Nasehat Muslim
وَعَنْ ابْنِ
عُمَرَ - رَضِيَ اللَّهُ عَنْهُمَا - قَالَ: قَالَ رَسُولُ اللَّهِ - صَلَّى
اللَّهُ عَلَيْهِ وَسَلَّمَ -: «الْحَيَاءُ مِنْ الْإِيمَانِ» مُتَّفَقٌ
عَلَيْهِ
1424. Dari Abdullah bin Umar Radhiyallahu Anhuma berkata,
"Rasulullah Shallallahu Alaihi wa Sallam bersabda, "Malu termasuk sebagian
dari iman." (Muttafaq Alaih)
[shahih, Al-Bukhari (24) dan Muslim
(36)]
ـــــــــــــــــــــــــــــ
[سبل
السلام]
Tafsir Hadits
Al-Haya' (malu) secara bahasa berarti perubahan perasaan yang
terjadi pada seseorang karena takut dirinya dicela. Dalam syariat, malu adalah
akhlak yang mendorong seseorang untuk menjauhi perbuatan buruk dan mencegahnya
dari hal-hal yang dapat melanggar hak orang lain. Meskipun malu itu adalah
naluri namun penggunaannya menurut konteks syariat perlu disertai ilmu dan niat.
Oleh karena itu, rasa malu disebut bagian dari iman -kadang kala rasa malu itu
muncul dari sebuah usaha (muktasib), bukan naluri belaka-. Makna rasa malu
sebagai bagian dari iman adalah seorang yang memiliki rasa malu, maka rasa malu
itu akan mencegah dirinya dari perbuatan maksiat, sehingga fungsinya sama
seperti iman yang dapat mencegahnya dari perbuatan maksiat.

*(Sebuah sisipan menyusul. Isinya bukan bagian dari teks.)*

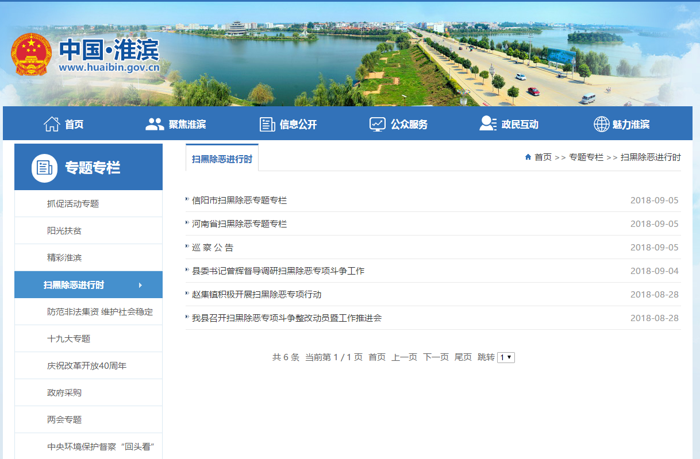This screenshot has width=700, height=459.
Task: Open 十九大专题 in the sidebar menu
Action: click(x=69, y=339)

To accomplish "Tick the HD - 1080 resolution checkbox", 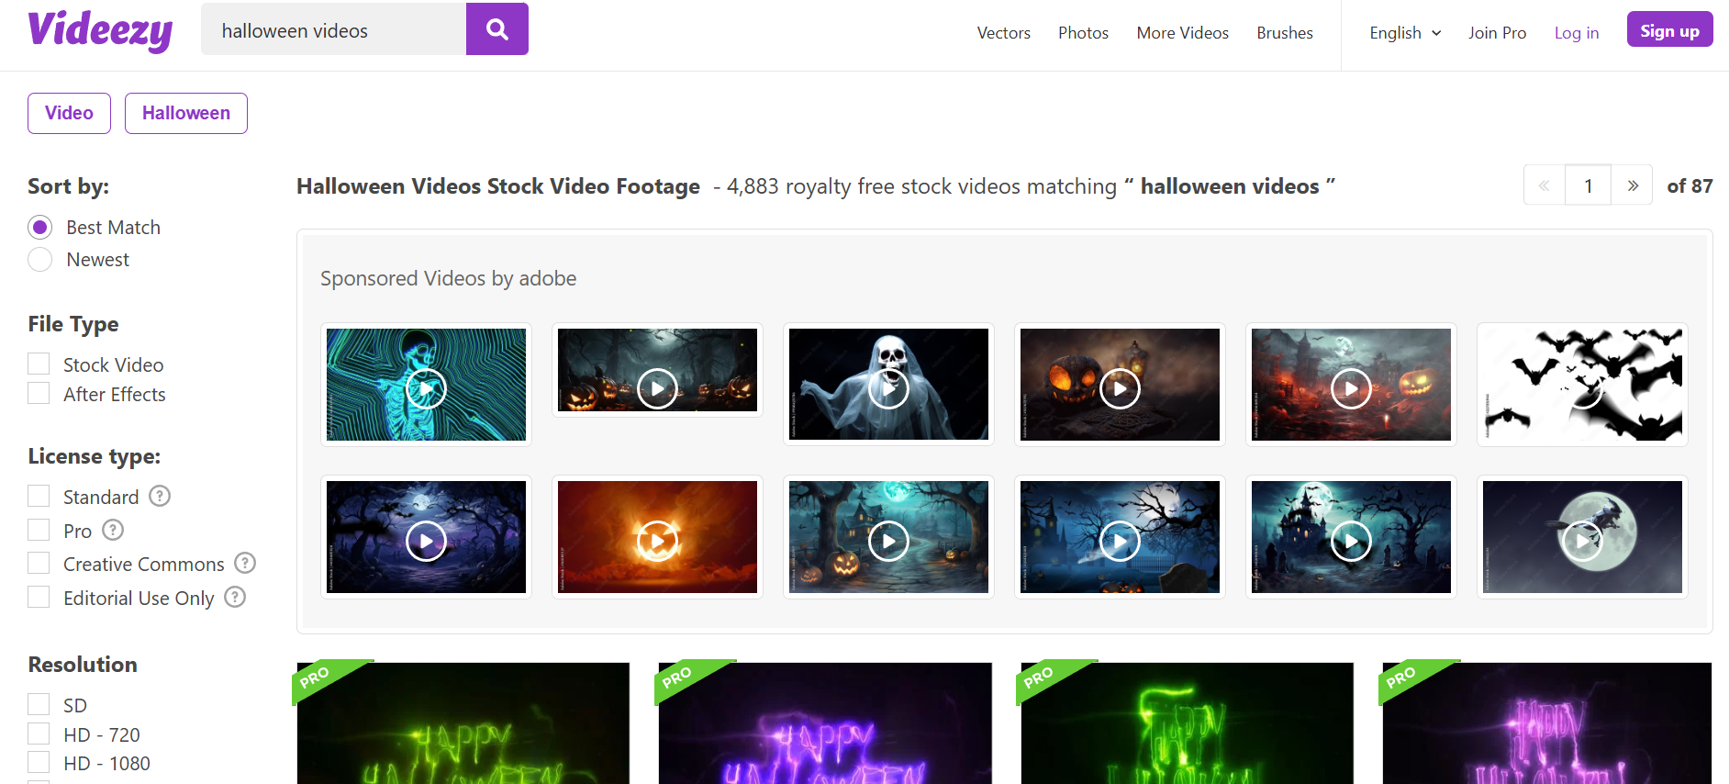I will (x=39, y=763).
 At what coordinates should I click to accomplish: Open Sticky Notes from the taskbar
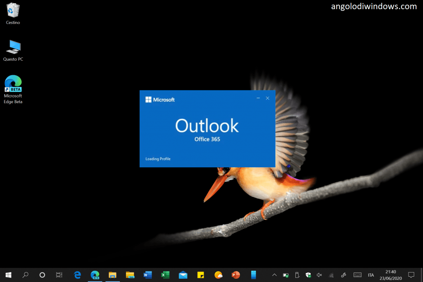[201, 275]

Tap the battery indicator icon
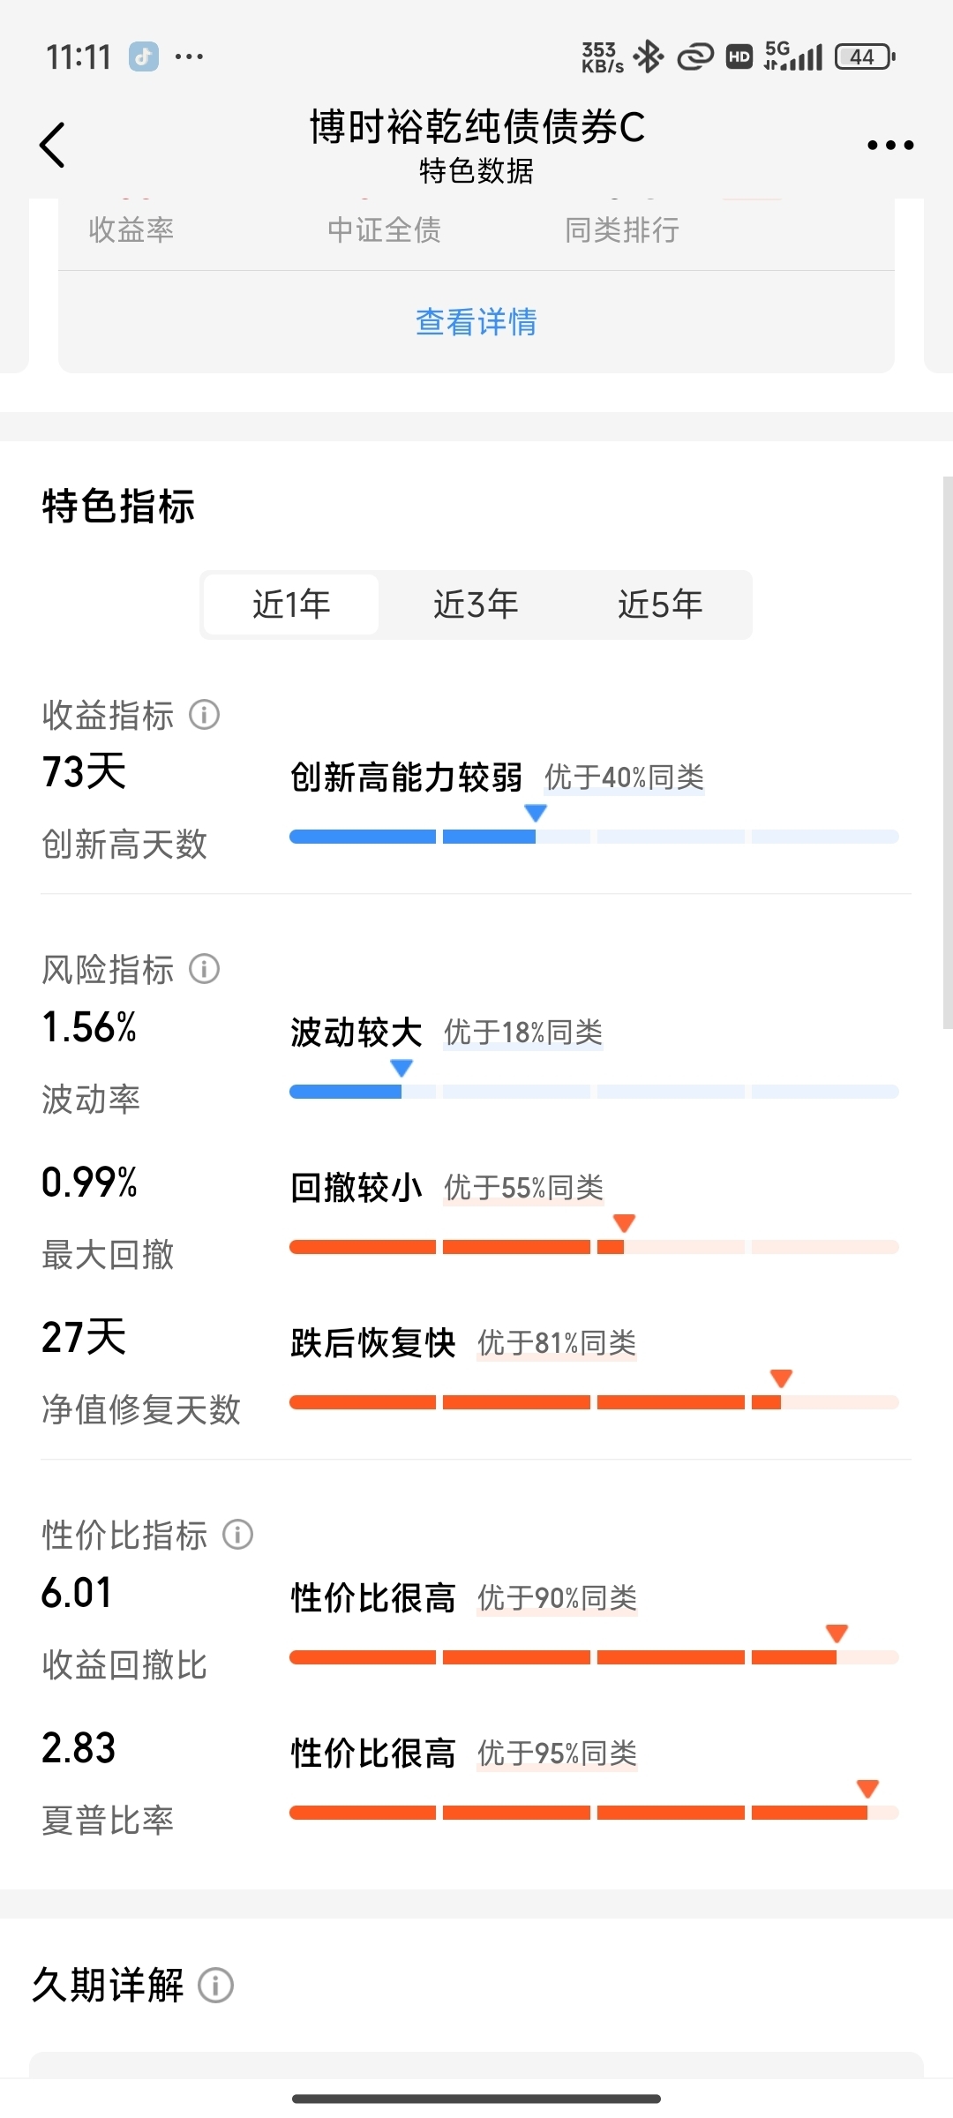click(x=865, y=56)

Ibnu Qutaibah berkata, "Maknanya adalah rasa malu yang ada
pada diri seseorang akan mencegah dirinya dari perbuatan maksiat, sebagaimana
keimanan yang dapat mencegahnya dari perbuatan maksiat. Malu juga disebut
sebagai iman karena malu menempati posisi iman dan berfungsi seperti layaknya
iman. Perasaan malu merupakan gabungan dari sifat takut dan menjaga kehormatan.

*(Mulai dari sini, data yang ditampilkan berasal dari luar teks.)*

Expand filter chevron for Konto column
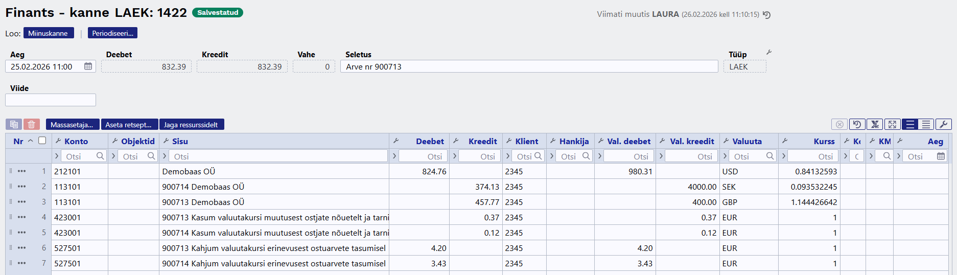Viewport: 957px width, 275px height. pos(56,156)
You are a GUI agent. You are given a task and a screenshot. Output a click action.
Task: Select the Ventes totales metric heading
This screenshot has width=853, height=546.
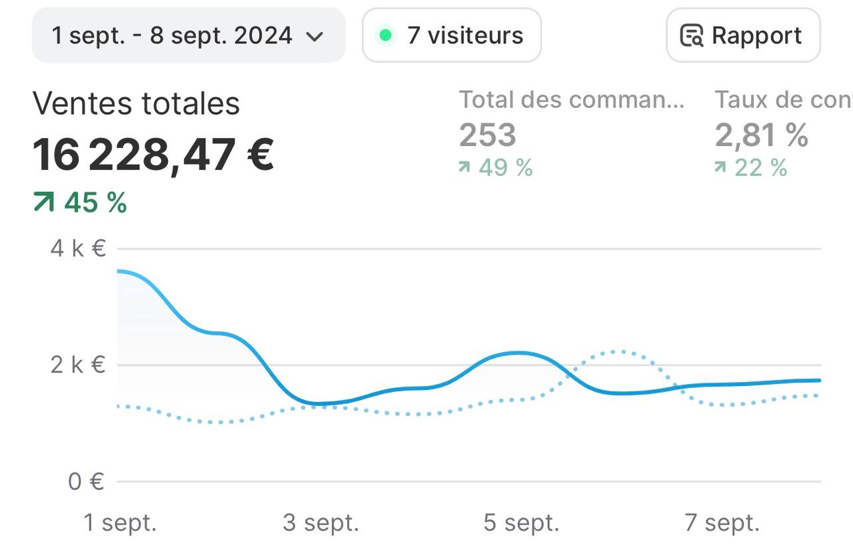coord(136,104)
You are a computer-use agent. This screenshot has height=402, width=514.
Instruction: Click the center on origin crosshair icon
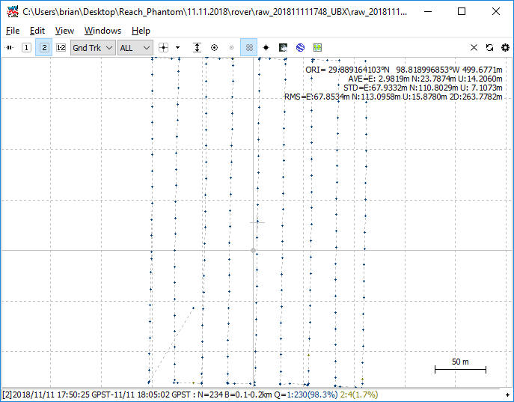point(164,47)
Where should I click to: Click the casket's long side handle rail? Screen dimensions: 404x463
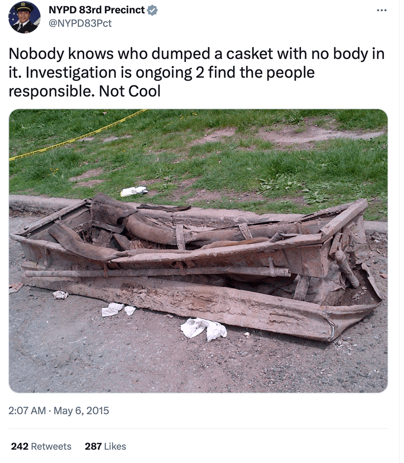[x=157, y=272]
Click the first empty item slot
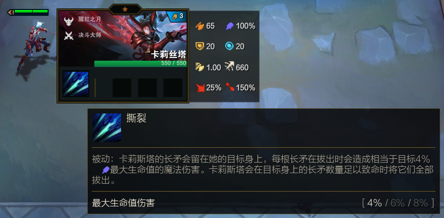444x218 pixels. 122,88
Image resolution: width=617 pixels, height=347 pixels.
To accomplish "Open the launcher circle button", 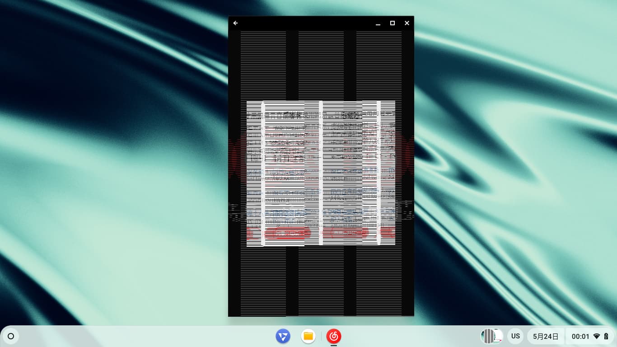I will [11, 336].
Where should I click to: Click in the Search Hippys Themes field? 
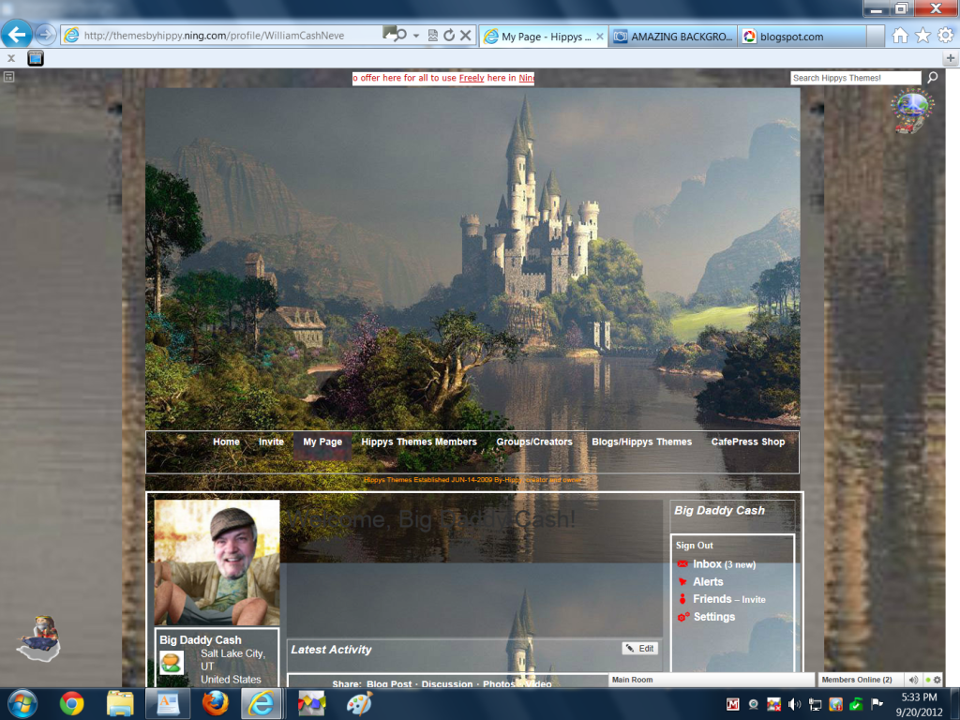tap(855, 78)
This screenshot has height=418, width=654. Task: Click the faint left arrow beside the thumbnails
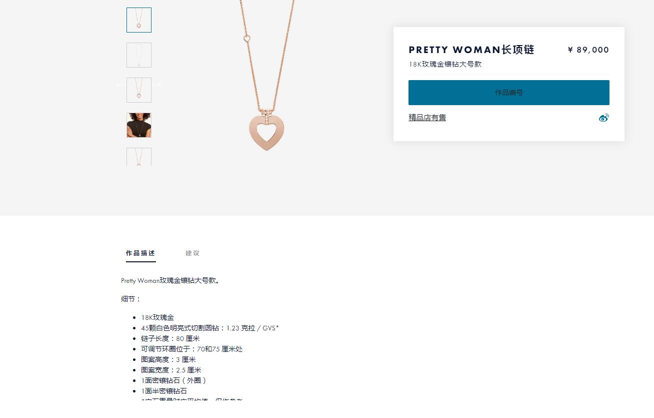[120, 85]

Di dalam hadits yang lain disebutkan:
«الْحَيَاءُ خَيْرٌ كُلُّهُ وَلَا يَأْتِي إلَّا
بِخَيْرٍ»
"Perasaan malu itu tidak mendatangkan kecuali
kebaikan."
Saya katakan, "Pernyataan ini dijawab dengan pernyataan bahwa
maksud perasaan malu yang tercantum dalam hadits adalah sifat malu yang syar'i.
Sebab perasaan malu yang mengakibatkan seseorang tidak melakukan kewajiban tidak
termasuk dalam kategori malu menurut istilah syar'i. Bahkan, itu merupakan sifat
yang lemah dan terhina. Hanya saja tetap dikatakan sebagai rasa malu karena ada
kemiripan dengan sifat malu menurut istilah syar'i.
Jawaban lain: bahwa kebaikan itu lebih banyak terdapat pada
diri seorang pemalu. Atau jika seseorang memiliki sifat pemalu berarti ia
memiliki sifat yang baik, walaupun terkadang ia melakukan kekeliruan.
Al-Qurthubi berkata dalam kitab Al-Mufhim fi Syarhi
Muslim, "Rasulullah Shallallahu Alaihi wa Sallam memiliki dua sifat malu:
Malu muktasib (malu melakukan perbuatan maksiat) dan malu ghariizi
(tabiat atau naluri). Sifat malu ghariizi yang ada pada diri beliau
menyebabkan beliau lebih pemalu daripada seorang perawan yang berada di tempat
pingitannya. Sedangkan sifat malu muktasib membawa Rasulullah Shallallahu
Alaihi wa Sallam kepada derajat yang paling tinggi.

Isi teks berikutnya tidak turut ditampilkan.